Convert Mixed Frame Rate footage

  • April 30, 2024
  • 1 reply
  • 840 views

Hi Adobe Community,

 

I hope that you can help me work a miracle ! hehe

I looked everywhere on the internet for solutions but I found out that none of those solved my problem.

 

So, giving a bit of context, I'm currently working as an assistant editor for a documentary that has over 400 hours of footage and that was shot over the course of 4 years. The organization is not great and we were quite unexperienced when we started editing the footage. Conclusion, know we're almost getting to a picture lock, but we bumped into a problem: we have several frame rates.

 

The project has over 693 clips (video + audio)
The frame rates are the following: 24FPS, 25FPS, 29.97FPS, 29.98FPS, 59.94FPS and 60.03.
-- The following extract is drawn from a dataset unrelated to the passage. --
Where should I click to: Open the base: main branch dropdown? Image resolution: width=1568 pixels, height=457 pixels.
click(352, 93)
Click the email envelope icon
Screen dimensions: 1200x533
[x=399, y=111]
The aspect ratio also varies (the footage was recorded with several devices, ranging from a Canon, to a DJI drone, to Iphone footage, etc)

 

We tried to export all the footage into 24FPS Apple ProRes. But while doing a test screening, we noticed some frame stuttering. That's why we dedided to convert all our clips to a stardart frame rate, 24 FPS.

 

I found two solutions online but none of them seem to apply. In the first one, it assumes that the entirety of our timeline is in a standart frame rate (e.g 25FPS) so we would only need to interpret a final export to 24FPS and adjust the audio accordingly (using clip/speed duration). In the second, we would need to interpret all our footage to a stardart frame rate BEFORE the editing process.

 

So, my question is, would it be possible to convert all this footage, so late in the editing phase ? What would be your suggestions/recommendations for this problem ?

 

A possible solution: around 80% of the clips are in 25FPS. Would it be a workaround to follow method 2, and convert 20% of the clips to 25FPS, and then method one, exporting the timeline in 25FPS and interpret it to 24 FPS ?

 

Thank you all !!

 

Best,

Vasco

This topic has been closed for replies.
Correct answer R Neil Haugen

I queried the Facebook pro editor group on this awhile back, and got plenty of responses from some very experienced long-form/episodic workers.

 

First, they did say that all VFR ... variable frame rate ... media needs conversion,  NOT just transcoding. Handbrake and ShutterEncoder are the two that can do that process, Adobe's encoders do not handle conversion properly. That 60.03? That's definitely VFR.

 

Second ... most media of different speeds, even interlaced/drop-frame/non-drop-frame, will work correctly on Premiere timelines. So try it and see..

 

Third, for the clips that don't, they may well be interlaced or something odd, and sometimes AfterEffects is best at sorting and transcoding those to a usable state.  At which time you Import the t-codes from Ae to replace the original media in the Premiere project.

 

1 reply

R Neil Haugen
R Neil HaugenCorrect answer
Legend
April 30, 2024

I queried the Facebook pro editor group on this awhile back, and got plenty of responses from some very experienced long-form/episodic workers.

 

First, they did say that all VFR ... variable frame rate ... media needs conversion,  NOT just transcoding. Handbrake and ShutterEncoder are the two that can do that process, Adobe's encoders do not handle conversion properly. That 60.03? That's definitely VFR.

 

Second ... most media of different speeds, even interlaced/drop-frame/non-drop-frame, will work correctly on Premiere timelines. So try it and see..

 

Third, for the clips that don't, they may well be interlaced or something odd, and sometimes AfterEffects is best at sorting and transcoding those to a usable state.  At which time you Import the t-codes from Ae to replace the original media in the Premiere project.

 

Everyone's mileage always varies ...
Participant
May 3, 2024

Thanks Neil ! Your insights were super helpfull!